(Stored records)
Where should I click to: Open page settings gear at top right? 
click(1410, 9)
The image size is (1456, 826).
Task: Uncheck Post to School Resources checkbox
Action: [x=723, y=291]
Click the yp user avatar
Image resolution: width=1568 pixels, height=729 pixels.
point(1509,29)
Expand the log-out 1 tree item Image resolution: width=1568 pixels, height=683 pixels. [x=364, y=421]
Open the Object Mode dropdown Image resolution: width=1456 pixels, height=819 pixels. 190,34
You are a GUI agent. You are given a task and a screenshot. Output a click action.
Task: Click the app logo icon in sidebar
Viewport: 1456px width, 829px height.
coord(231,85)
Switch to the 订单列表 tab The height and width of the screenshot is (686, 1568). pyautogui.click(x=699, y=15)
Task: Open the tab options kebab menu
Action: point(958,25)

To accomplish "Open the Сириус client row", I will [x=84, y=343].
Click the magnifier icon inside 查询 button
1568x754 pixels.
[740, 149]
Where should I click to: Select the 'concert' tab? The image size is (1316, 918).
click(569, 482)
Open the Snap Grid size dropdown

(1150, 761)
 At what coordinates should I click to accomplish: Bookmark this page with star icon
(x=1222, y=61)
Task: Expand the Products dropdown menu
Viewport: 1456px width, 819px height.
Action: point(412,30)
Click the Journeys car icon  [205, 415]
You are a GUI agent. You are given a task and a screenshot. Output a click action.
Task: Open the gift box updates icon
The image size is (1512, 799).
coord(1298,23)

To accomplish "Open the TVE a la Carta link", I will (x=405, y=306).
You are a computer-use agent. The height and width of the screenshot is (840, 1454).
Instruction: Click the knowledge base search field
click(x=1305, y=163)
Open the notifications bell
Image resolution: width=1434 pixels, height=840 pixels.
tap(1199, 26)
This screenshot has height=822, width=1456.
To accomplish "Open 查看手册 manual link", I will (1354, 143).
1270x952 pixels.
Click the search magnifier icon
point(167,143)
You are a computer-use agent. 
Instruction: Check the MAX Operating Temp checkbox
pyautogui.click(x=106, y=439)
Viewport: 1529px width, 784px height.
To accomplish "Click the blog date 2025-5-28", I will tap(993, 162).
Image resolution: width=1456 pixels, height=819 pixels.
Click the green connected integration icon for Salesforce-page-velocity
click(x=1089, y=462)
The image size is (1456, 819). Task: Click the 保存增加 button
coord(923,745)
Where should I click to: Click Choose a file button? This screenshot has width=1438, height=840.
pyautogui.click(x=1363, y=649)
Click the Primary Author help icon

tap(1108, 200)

- Problem
Every single line of the data above must be set down again exactly.

- Expected answer
Where should I click to: Open page settings gear at top right? 
click(1410, 9)
The image size is (1456, 826).
Task: Uncheck Post to School Resources checkbox
Action: [x=723, y=291]
Click the yp user avatar
Image resolution: width=1568 pixels, height=729 pixels.
point(1509,29)
Expand the log-out 1 tree item Image resolution: width=1568 pixels, height=683 pixels. [x=364, y=421]
Open the Object Mode dropdown Image resolution: width=1456 pixels, height=819 pixels. 190,34
You are a GUI agent. You are given a task and a screenshot. Output a click action.
Task: Click the app logo icon in sidebar
Viewport: 1456px width, 829px height.
coord(231,85)
Switch to the 订单列表 tab The height and width of the screenshot is (686, 1568). pyautogui.click(x=699, y=15)
Task: Open the tab options kebab menu
Action: point(958,25)

To accomplish "Open the Сириус client row", I will [x=84, y=343].
Click the magnifier icon inside 查询 button
1568x754 pixels.
[740, 149]
Where should I click to: Select the 'concert' tab? The image size is (1316, 918).
click(569, 482)
Open the Snap Grid size dropdown

(1150, 761)
 At what coordinates should I click to accomplish: Bookmark this page with star icon
(x=1222, y=61)
Task: Expand the Products dropdown menu
Viewport: 1456px width, 819px height.
Action: point(412,30)
Click the Journeys car icon  [205, 415]
You are a GUI agent. You are given a task and a screenshot. Output a click action.
Task: Open the gift box updates icon
The image size is (1512, 799).
coord(1298,23)

To accomplish "Open the TVE a la Carta link", I will (x=405, y=306).
You are a computer-use agent. The height and width of the screenshot is (840, 1454).
Instruction: Click the knowledge base search field
click(x=1305, y=163)
Open the notifications bell
Image resolution: width=1434 pixels, height=840 pixels.
tap(1199, 26)
This screenshot has height=822, width=1456.
To accomplish "Open 查看手册 manual link", I will (1354, 143).
1270x952 pixels.
Click the search magnifier icon
point(167,143)
You are a computer-use agent. 
Instruction: Check the MAX Operating Temp checkbox
pyautogui.click(x=106, y=439)
Viewport: 1529px width, 784px height.
To accomplish "Click the blog date 2025-5-28", I will tap(993, 162).
Image resolution: width=1456 pixels, height=819 pixels.
Click the green connected integration icon for Salesforce-page-velocity
click(x=1089, y=462)
The image size is (1456, 819). Task: Click the 保存增加 button
coord(923,745)
Where should I click to: Click Choose a file button? This screenshot has width=1438, height=840.
pyautogui.click(x=1363, y=649)
Click the Primary Author help icon

tap(1108, 200)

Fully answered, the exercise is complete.